━━ THE INPUT ━━
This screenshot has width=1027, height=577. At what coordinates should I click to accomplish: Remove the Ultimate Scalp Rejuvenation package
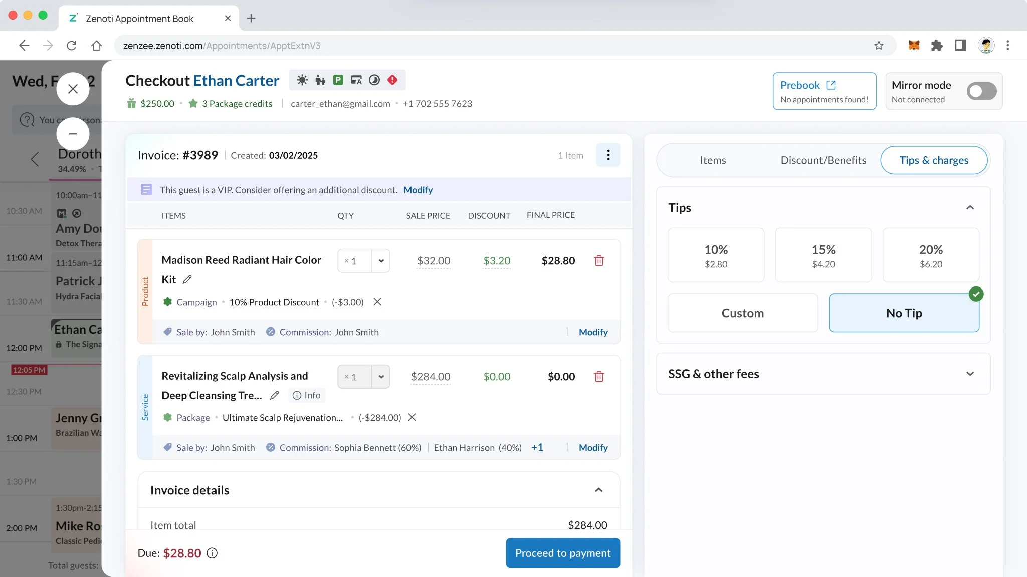pyautogui.click(x=412, y=417)
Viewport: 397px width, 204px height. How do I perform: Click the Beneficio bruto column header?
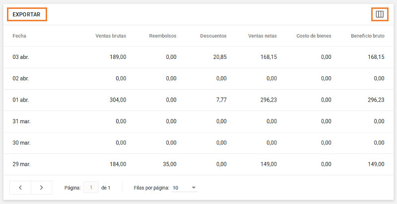[367, 36]
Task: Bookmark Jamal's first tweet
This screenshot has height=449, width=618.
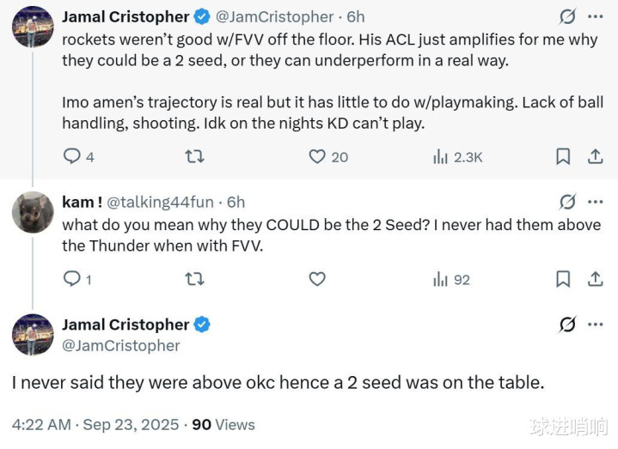Action: [x=563, y=156]
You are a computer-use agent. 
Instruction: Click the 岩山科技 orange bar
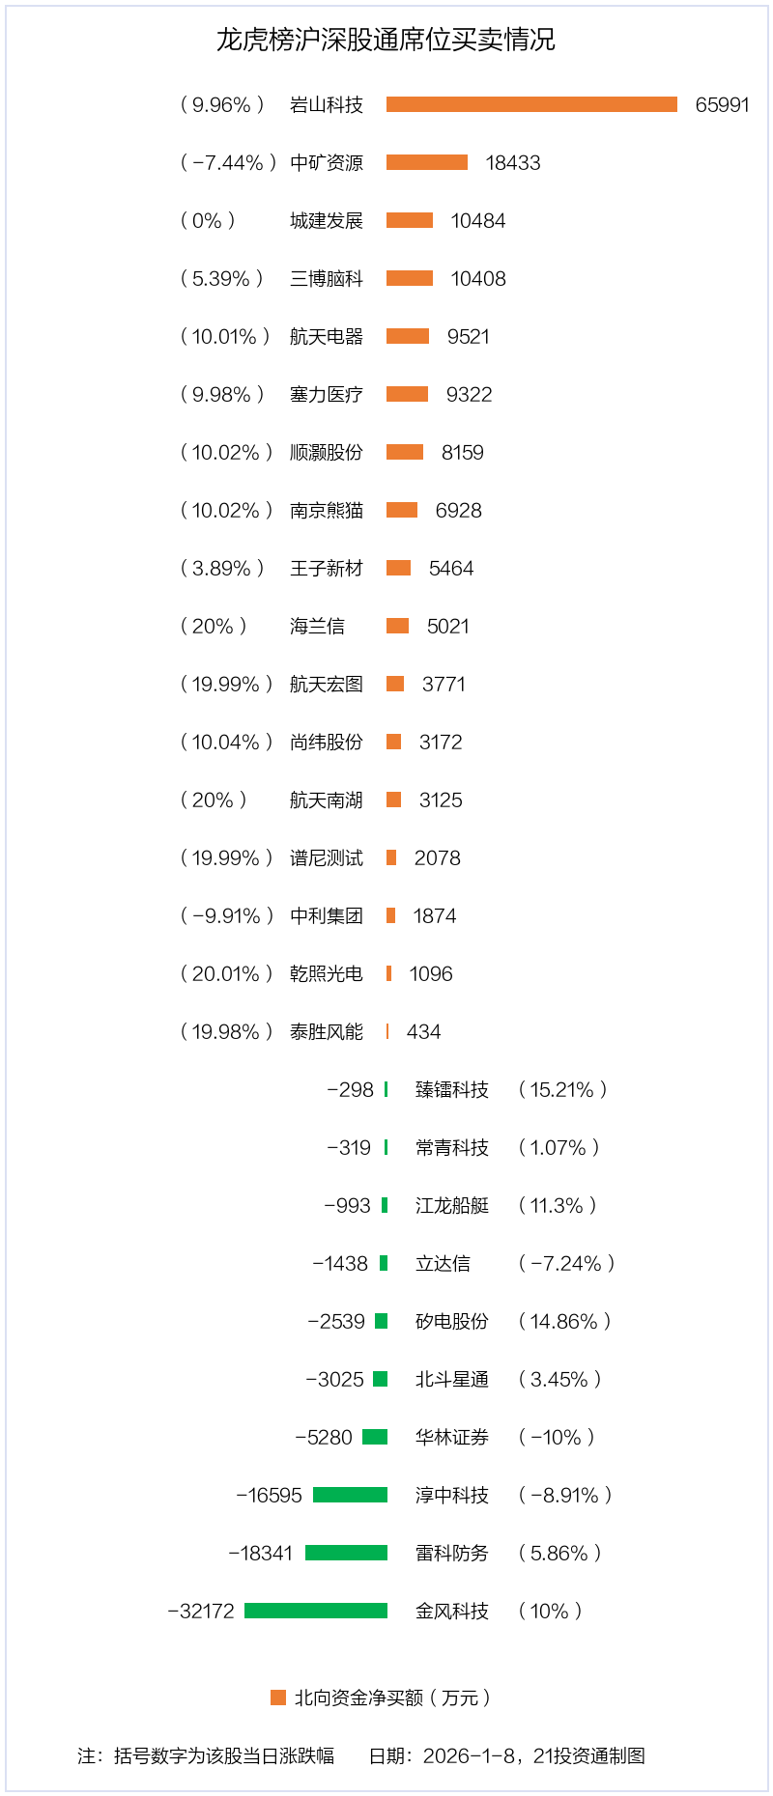click(x=531, y=104)
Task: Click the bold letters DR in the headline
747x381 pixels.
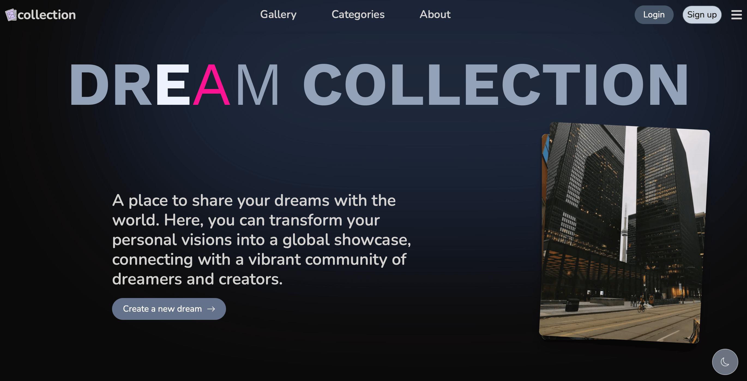Action: [110, 85]
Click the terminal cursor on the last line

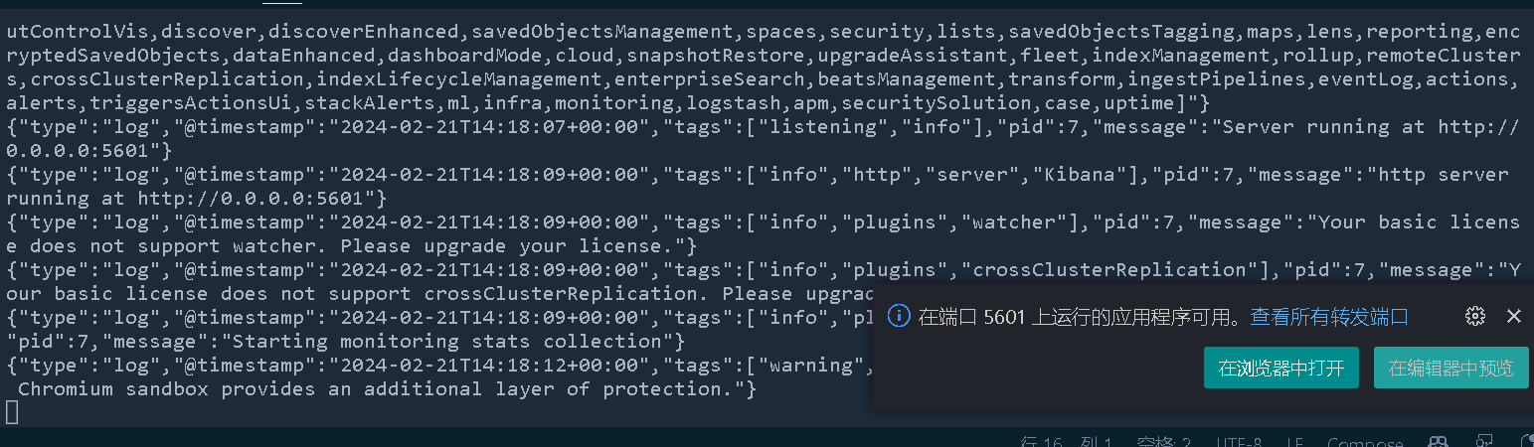[x=12, y=411]
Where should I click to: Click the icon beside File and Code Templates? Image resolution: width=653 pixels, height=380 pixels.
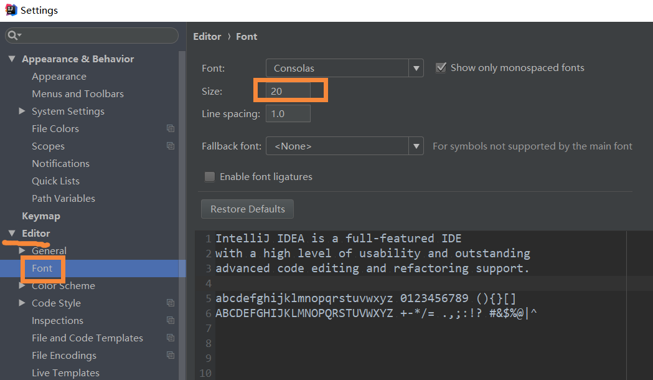pyautogui.click(x=171, y=338)
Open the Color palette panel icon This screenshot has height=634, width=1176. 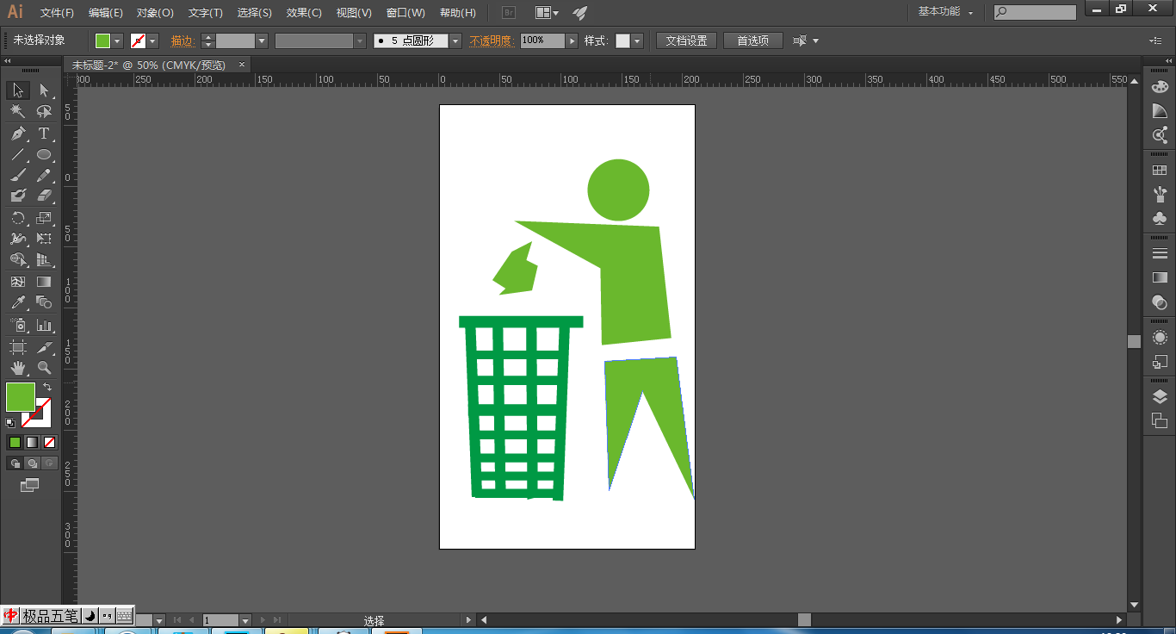pyautogui.click(x=1160, y=87)
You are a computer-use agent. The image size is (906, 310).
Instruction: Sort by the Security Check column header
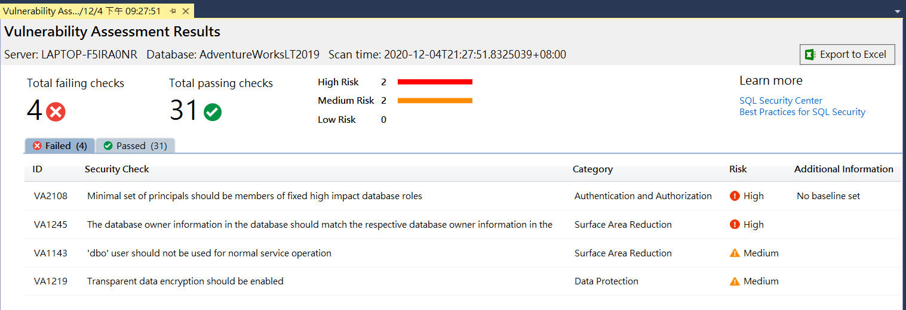(117, 169)
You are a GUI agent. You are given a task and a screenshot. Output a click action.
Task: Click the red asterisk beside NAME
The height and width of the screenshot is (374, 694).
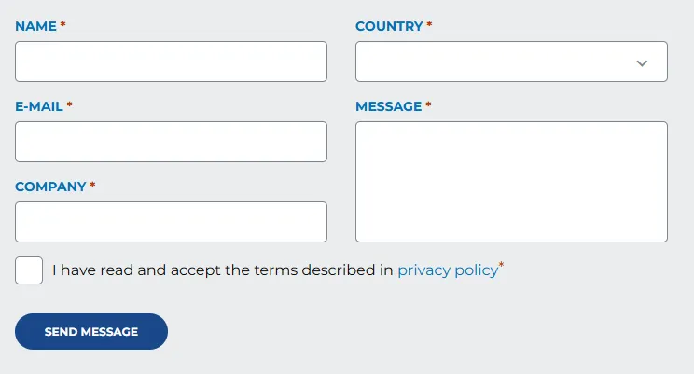point(62,24)
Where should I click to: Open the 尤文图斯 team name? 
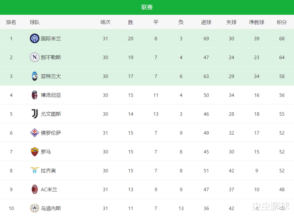(51, 114)
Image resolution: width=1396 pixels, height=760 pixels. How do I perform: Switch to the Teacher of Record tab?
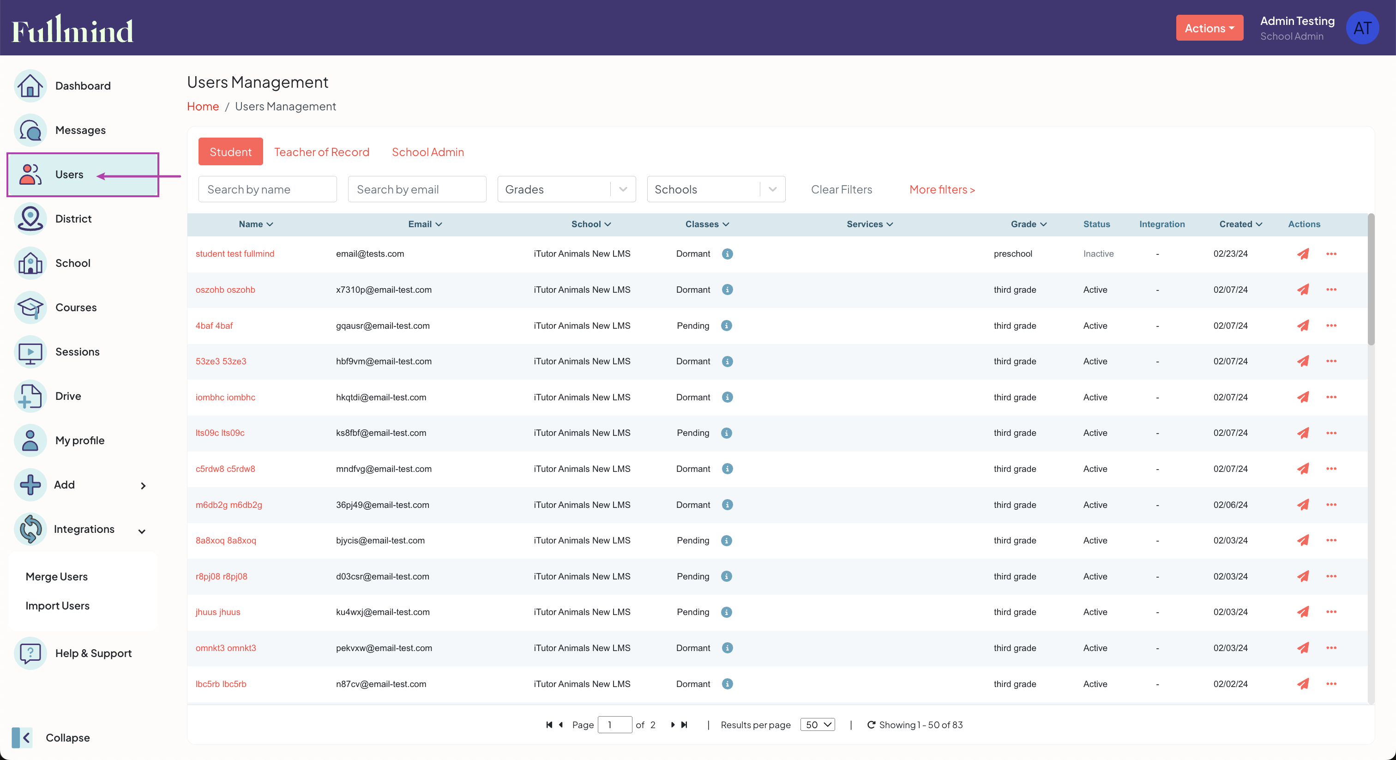pos(321,152)
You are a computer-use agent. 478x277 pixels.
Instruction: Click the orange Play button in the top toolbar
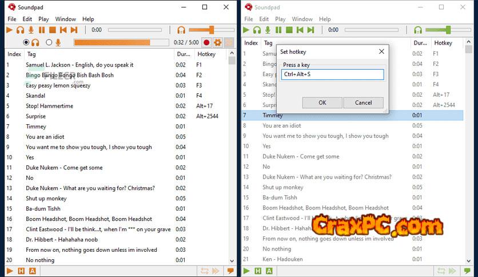(10, 30)
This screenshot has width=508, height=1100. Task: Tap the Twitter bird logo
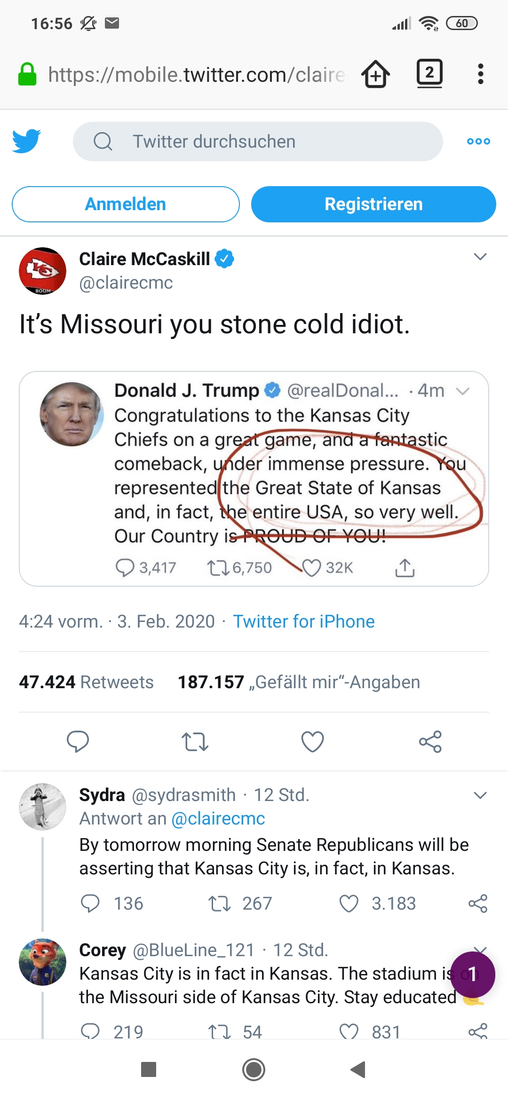coord(26,141)
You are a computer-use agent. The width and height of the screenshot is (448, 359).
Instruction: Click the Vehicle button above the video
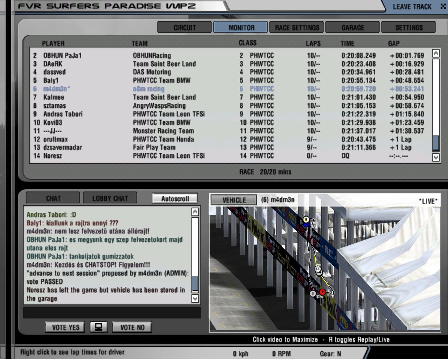click(x=234, y=200)
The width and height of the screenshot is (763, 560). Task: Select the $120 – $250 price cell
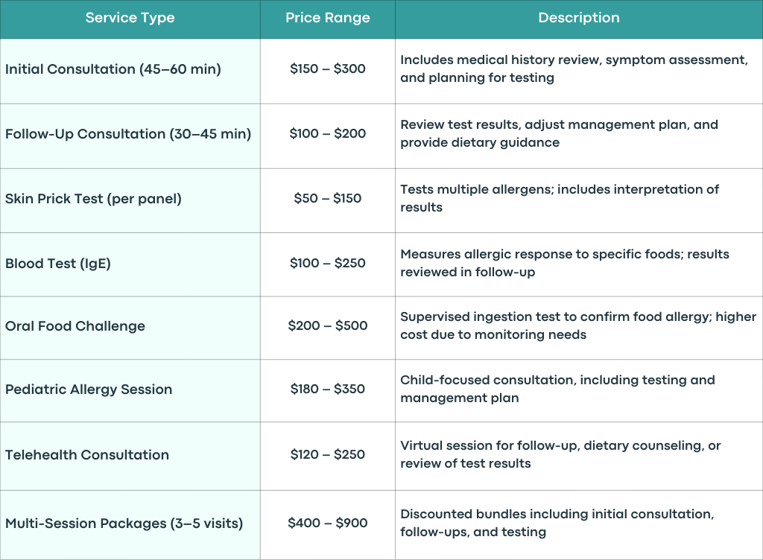[x=328, y=456]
━━━
* [AIM]: Copy the lines again, from the line with "The width and height of the screenshot is (763, 560)." through the last line above, and leave out the pictures.

* [ANSWER IN FULL]:
The width and height of the screenshot is (763, 560). Task: Select the $120 – $250 price cell
[x=328, y=456]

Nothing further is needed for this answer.